3.5.3 Strategy F: World Coordination

Enhanced global coordination on AI development. To ensure that the advancement of AI benefits society as a whole, it's imperative to establish a global consensus on mitigating extreme risks associated with AI models. We should coordinate to avoid creating models posing extreme risks until there is a consensus on how to mitigate these risks.

The trade-off between creating superhuman intelligence now or later. Of course, we can aim to develop an ASI ASAP. This could potentially solve cancer, cardiovascular diseases associated with aging, and even the problems of climate change. Maybe. The question is whether it's beneficial to aim to construct an ASI in this next decade, especially when the former co-head of the Superalignment team, Jan Leike, suggesteds that the probability of doom is between 10 and 90%. It could be better to wait a few years so that the probability of failure drops to more reasonable numbers. It's important to make this trade-off public and to make a democratic and transparent choice.

Instead of building ASIs, we could focus on the development of specialized, non-agentic AI systems for beneficial applications such as medical research (source), weather forecasting (source), and materials science (source). These specialized AI systems can significantly advance their respective domains without the risks associated with creating highly advanced, autonomous AI. For instance, Alpha Geometry is capable of reaching the Gold level at the International Mathematical Olympiads. By prioritizing non-agentic models, we can harness the precision and efficiency of AI while avoiding the most dangerous failure modes.

The myth of inevitability. The narrative that humanity is destined to pursue overwhelmingly powerful AI can be deconstructed. History shows us that humanity can choose not to pursue certain technologies, such as human cloning, based on ethical considerations. A similar democratic decision-making process can be applied to AI development. By actively choosing to avoid the riskiest applications and limiting the deployment of AI in high-stakes scenarios, we can navigate the future of AI development more responsibly. This approach emphasizes precaution, ethical responsibility, and collective well-being, steering clear of the metaphorical "playing with fire" in AI advancements. This is what we call the myth of inevitability.

Eliezer Yudkowsky (source)

The likely result of humanity facing down an opposed superhuman intelligence is a total loss. Valid metaphors include “a 10-year-old trying to play chess against Stockfish 15”, “the 11th century trying to fight the 21st century,” and “Australopithecus trying to fight Homo sapiens“.

“Shut it all down” - Eliezer Yudkovsky (source)

The "shut it all down" position, as advocated by Eliezer Yudkowsky, asserts that all advancements in AI research should be halted due to the enormous risks these technologies may pose if not appropriately aligned with human values and safety measures.

According to Yudkowsky, the development of advanced AI, especially AGI, can lead to a catastrophic scenario if adequate safety precautions are not in place. Many researchers are aware of this potential catastrophe but feel powerless to stop the forward momentum due to a perceived inability to act unilaterally.

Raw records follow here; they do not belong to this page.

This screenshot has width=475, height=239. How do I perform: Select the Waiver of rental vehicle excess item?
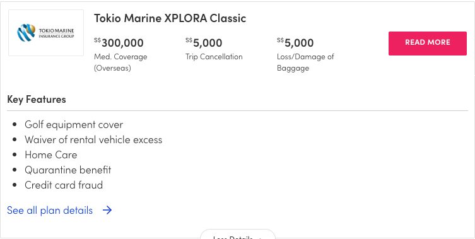(93, 139)

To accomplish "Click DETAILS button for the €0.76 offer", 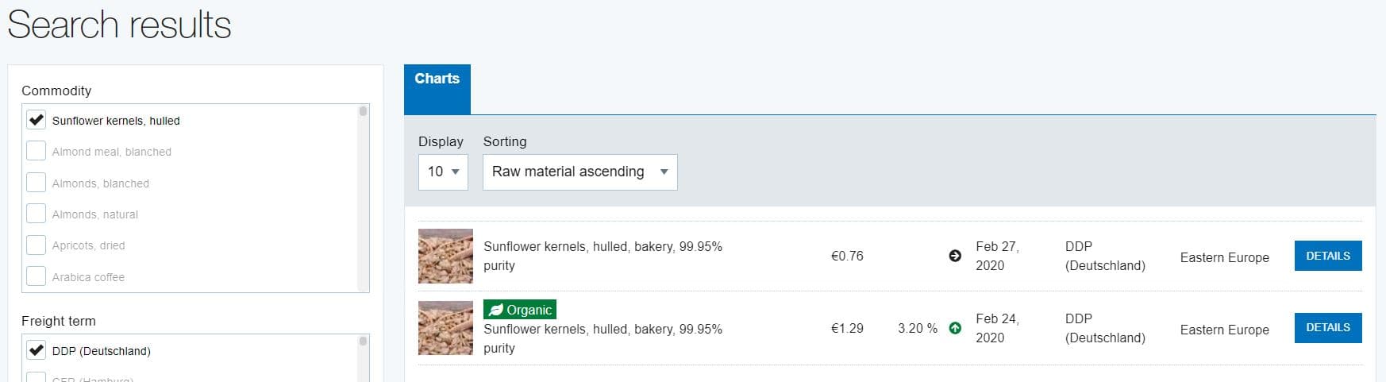I will tap(1328, 256).
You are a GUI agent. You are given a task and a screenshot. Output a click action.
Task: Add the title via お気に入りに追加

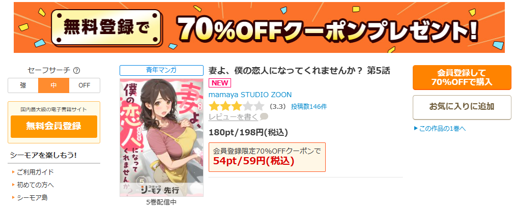point(462,107)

The policy proposal entails shutting down all large GPU clusters and training runs, which are the backbones of powerful AI development. It also suggests putting a limit on the computing power anyone can use to train an AI system and gradually lowering this ceiling to compensate for more efficient training algorithms.

The position argues that it is crucial to avoid a race condition where different parties try to build AGI as quickly as possible without proper safety mechanisms. This is because once AGI is developed, it may be uncontrollable and could lead to drastic and potentially devastating changes in the world.

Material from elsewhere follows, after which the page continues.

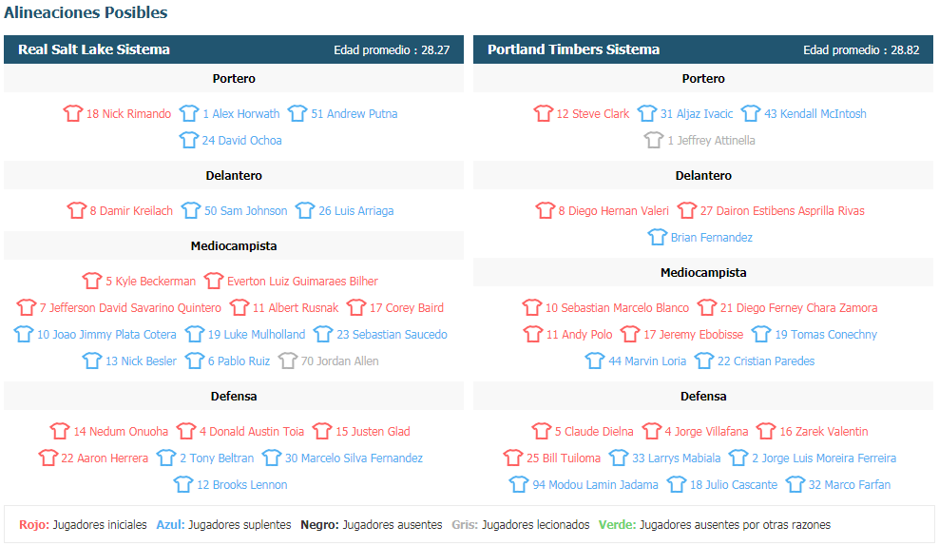Click the red jersey icon beside Claude Dielna
939x546 pixels.
(x=542, y=432)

He says there should be no exceptions to this shutdown, including for governments or militaries. The idea is that the U.S., for example, should lead this initiative not to gain an advantage but to prevent the development of a dangerous technology that could have catastrophic consequences for everyone.

It's important to note that this view is far from consensual, but the "shut it all down" position underscores the need for extreme caution and thorough consideration of potential risks in the field of AI.